What is needed is an exact retyping of the records below, from the first line through the line that contains "Collapse sidebar using".

● ● ● ● ●

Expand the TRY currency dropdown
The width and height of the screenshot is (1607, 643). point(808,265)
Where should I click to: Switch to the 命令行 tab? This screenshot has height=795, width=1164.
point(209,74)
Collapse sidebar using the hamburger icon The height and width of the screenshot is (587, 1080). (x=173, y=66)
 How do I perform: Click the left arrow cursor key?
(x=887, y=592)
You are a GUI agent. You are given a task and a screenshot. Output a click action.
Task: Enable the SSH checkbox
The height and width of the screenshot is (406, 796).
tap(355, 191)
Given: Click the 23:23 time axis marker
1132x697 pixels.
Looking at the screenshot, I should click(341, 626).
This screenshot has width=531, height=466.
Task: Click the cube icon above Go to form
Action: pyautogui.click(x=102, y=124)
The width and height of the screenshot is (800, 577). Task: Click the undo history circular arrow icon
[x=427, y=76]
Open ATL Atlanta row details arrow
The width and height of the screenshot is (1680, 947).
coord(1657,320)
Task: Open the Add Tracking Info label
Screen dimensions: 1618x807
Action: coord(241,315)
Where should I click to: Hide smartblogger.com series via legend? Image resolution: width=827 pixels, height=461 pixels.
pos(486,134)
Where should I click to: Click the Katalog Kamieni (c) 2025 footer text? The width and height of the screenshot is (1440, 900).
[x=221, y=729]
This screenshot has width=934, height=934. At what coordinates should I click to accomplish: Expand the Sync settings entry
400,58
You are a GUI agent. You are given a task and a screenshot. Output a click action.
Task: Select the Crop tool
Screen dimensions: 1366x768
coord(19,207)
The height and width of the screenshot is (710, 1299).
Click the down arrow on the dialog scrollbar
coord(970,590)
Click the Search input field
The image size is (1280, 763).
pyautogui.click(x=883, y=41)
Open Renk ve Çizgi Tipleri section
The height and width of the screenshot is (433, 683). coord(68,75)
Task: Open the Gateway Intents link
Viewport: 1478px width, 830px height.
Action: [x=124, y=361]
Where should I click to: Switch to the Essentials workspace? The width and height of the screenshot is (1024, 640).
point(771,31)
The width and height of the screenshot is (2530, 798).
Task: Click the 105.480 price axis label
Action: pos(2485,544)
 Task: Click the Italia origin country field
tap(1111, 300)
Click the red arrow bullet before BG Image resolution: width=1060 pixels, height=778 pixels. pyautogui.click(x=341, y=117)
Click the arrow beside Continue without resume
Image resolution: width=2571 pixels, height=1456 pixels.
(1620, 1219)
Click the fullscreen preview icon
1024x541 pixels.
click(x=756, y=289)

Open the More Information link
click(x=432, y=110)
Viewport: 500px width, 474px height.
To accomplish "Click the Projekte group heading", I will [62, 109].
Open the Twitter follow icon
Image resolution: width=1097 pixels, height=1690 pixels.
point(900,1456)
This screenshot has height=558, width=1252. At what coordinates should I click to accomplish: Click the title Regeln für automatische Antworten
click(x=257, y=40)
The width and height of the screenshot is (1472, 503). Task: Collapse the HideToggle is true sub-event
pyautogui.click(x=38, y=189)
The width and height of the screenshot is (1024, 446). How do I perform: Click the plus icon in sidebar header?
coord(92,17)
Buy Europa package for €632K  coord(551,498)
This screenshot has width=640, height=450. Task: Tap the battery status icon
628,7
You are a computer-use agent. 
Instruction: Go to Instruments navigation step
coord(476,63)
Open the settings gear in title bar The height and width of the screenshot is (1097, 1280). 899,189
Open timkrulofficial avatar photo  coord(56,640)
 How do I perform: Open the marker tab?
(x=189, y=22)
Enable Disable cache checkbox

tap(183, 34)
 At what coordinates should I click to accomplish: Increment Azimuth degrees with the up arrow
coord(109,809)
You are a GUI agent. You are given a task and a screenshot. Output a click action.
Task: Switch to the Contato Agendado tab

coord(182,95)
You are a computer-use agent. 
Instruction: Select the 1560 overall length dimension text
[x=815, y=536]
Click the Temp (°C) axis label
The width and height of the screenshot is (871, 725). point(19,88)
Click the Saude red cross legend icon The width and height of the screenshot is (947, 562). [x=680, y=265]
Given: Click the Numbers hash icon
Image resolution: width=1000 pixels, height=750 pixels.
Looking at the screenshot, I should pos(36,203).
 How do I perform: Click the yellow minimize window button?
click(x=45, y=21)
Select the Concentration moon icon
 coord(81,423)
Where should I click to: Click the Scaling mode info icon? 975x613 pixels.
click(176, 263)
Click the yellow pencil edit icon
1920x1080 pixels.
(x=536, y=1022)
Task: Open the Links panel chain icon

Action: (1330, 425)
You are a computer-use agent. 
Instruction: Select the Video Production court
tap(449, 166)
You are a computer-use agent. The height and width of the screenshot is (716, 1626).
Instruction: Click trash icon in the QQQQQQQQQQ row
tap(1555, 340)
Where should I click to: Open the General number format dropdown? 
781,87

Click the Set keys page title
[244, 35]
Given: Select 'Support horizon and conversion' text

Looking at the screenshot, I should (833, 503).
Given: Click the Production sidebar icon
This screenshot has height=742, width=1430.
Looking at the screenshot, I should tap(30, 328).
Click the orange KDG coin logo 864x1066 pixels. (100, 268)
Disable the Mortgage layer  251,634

● ● ● ● ●

- **Answer to the exercise**
Expand the TRY currency dropdown
The width and height of the screenshot is (1607, 643). point(808,265)
Where should I click to: Switch to the 命令行 tab? This screenshot has height=795, width=1164.
point(209,74)
Collapse sidebar using the hamburger icon The height and width of the screenshot is (587, 1080). (x=173, y=66)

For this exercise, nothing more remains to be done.